We previously found that transforming growth factor beta type 1 (TGF beta(1)) had bifunctional effects on articular chondrocytes in culture depending on the proliferative state of the cells. Here, TGF beta(1) responses and the expression of TGF beta receptors I and II were investigated as a function of growth state in rabbit articular chondrocytes (RAC) and Mv1Lu cells, a cell Line which is growth inhibited by TGF beta(1). In contrast to these latter cells, in which DNA synthesis was decreased by TGF beta(1) independently of the cell cycle phases, exponentially growing RAC responded with a stimulation of DNA synthesis while confluent or quiescent cells were growth inhibited. Using synchronized RAC cultures, we showed that inhibitory responses were associated with the G(0)/G(1) phase, whereas proliferative effects were S-phase dependent, Type I receptor mRNA level was severalfold greater in quiescent and slowly proliferating than in exponentially growing cells. In contrast, the expression of type II mRNA did not change. I-125-TGF beta(1) binding to RI in G(0)/G(1)-arrested cells was greater than in S-phase, suggesting a correlation with the growth-inhibitory effect of TGF beta(1).
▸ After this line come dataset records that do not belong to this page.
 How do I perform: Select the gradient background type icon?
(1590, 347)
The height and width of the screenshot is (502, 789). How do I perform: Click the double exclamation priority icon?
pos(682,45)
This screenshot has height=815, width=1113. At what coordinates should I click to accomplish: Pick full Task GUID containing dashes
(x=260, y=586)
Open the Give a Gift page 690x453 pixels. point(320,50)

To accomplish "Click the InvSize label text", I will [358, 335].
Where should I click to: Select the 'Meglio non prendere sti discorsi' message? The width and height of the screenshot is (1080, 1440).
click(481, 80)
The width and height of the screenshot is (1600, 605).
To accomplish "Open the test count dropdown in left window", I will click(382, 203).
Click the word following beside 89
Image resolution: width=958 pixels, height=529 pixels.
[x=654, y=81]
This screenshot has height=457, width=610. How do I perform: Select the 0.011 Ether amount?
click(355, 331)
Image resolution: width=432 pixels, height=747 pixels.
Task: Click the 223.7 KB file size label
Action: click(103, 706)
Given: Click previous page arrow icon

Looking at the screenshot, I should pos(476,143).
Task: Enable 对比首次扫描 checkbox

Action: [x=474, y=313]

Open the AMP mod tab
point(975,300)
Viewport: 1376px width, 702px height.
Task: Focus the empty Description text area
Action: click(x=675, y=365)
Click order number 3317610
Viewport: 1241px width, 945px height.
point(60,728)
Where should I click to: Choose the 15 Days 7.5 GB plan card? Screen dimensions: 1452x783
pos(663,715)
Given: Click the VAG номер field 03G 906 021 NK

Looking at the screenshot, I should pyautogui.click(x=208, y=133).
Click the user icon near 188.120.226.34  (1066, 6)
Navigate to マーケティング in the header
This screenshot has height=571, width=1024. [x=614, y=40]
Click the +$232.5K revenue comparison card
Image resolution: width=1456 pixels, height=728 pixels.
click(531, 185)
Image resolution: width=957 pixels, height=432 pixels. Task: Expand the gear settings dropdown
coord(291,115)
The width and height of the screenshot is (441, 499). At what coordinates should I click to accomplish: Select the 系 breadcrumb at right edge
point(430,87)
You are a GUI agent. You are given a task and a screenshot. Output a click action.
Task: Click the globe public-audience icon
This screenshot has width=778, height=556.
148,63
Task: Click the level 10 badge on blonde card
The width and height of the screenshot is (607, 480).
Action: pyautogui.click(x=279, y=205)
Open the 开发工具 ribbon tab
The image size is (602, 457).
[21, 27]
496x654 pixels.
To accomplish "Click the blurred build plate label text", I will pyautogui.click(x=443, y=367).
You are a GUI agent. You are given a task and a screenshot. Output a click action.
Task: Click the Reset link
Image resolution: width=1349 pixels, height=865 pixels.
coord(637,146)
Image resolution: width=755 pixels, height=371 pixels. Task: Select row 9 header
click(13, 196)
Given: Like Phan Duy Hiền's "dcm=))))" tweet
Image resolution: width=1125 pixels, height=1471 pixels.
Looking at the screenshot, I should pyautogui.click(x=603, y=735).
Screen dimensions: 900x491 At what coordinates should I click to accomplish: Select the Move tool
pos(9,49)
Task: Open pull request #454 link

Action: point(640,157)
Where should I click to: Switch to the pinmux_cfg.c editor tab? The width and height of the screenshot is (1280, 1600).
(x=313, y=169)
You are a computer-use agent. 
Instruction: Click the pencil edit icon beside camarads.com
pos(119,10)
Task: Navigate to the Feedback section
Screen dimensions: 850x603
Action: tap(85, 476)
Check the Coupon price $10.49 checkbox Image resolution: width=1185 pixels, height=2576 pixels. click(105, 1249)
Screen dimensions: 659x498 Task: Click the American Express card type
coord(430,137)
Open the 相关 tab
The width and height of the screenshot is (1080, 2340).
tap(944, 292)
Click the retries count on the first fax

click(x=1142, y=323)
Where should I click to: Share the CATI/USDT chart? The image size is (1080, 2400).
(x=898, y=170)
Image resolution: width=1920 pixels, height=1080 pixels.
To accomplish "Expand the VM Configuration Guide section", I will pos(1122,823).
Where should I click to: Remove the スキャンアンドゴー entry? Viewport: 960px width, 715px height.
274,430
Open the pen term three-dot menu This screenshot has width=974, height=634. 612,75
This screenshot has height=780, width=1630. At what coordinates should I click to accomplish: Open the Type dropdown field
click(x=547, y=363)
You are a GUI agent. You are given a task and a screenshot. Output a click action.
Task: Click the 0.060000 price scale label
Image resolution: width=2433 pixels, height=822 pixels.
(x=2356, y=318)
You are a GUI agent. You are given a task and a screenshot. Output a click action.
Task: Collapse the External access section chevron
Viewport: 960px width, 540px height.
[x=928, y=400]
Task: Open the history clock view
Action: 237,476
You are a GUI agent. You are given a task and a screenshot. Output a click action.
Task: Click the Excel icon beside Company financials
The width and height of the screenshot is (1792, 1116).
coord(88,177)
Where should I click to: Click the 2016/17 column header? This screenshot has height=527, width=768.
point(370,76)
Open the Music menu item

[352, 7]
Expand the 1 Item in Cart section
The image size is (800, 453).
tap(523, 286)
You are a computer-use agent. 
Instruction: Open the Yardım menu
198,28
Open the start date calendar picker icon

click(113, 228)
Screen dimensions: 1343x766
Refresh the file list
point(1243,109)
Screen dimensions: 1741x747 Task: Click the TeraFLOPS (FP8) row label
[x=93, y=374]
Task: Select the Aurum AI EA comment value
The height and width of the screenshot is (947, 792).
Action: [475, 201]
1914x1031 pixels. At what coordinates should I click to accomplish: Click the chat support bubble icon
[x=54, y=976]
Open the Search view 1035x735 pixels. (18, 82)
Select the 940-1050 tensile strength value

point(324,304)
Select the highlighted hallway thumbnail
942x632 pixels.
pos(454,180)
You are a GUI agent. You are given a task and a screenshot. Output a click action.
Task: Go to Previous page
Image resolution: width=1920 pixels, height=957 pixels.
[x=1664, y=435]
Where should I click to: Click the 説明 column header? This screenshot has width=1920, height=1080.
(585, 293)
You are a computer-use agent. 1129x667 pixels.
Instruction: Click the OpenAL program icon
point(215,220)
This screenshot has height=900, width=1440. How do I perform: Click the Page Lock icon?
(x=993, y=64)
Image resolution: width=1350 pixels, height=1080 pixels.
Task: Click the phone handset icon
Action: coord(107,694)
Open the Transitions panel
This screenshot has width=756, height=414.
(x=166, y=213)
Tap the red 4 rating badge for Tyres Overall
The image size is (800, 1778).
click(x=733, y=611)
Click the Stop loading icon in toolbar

Transfection of an RI expression vector in exponentially growing RAC, which normally are growth stimulated by TGF beta(1), induced an inhibitory response, supporting the idea that this effect was due to increased RI expression. These results indicate that the ratio of type I to type II levels is cell cycle dependent and could lead to either negative or positive proliferative responses. In contrast, no influence on the TGF beta(1)-induced stimulation of matrix gene transcriptional activity was seen, confirming that TGF beta cell growth and matrix effects are controlled by separate pathways. (C) 1998 Academic Press.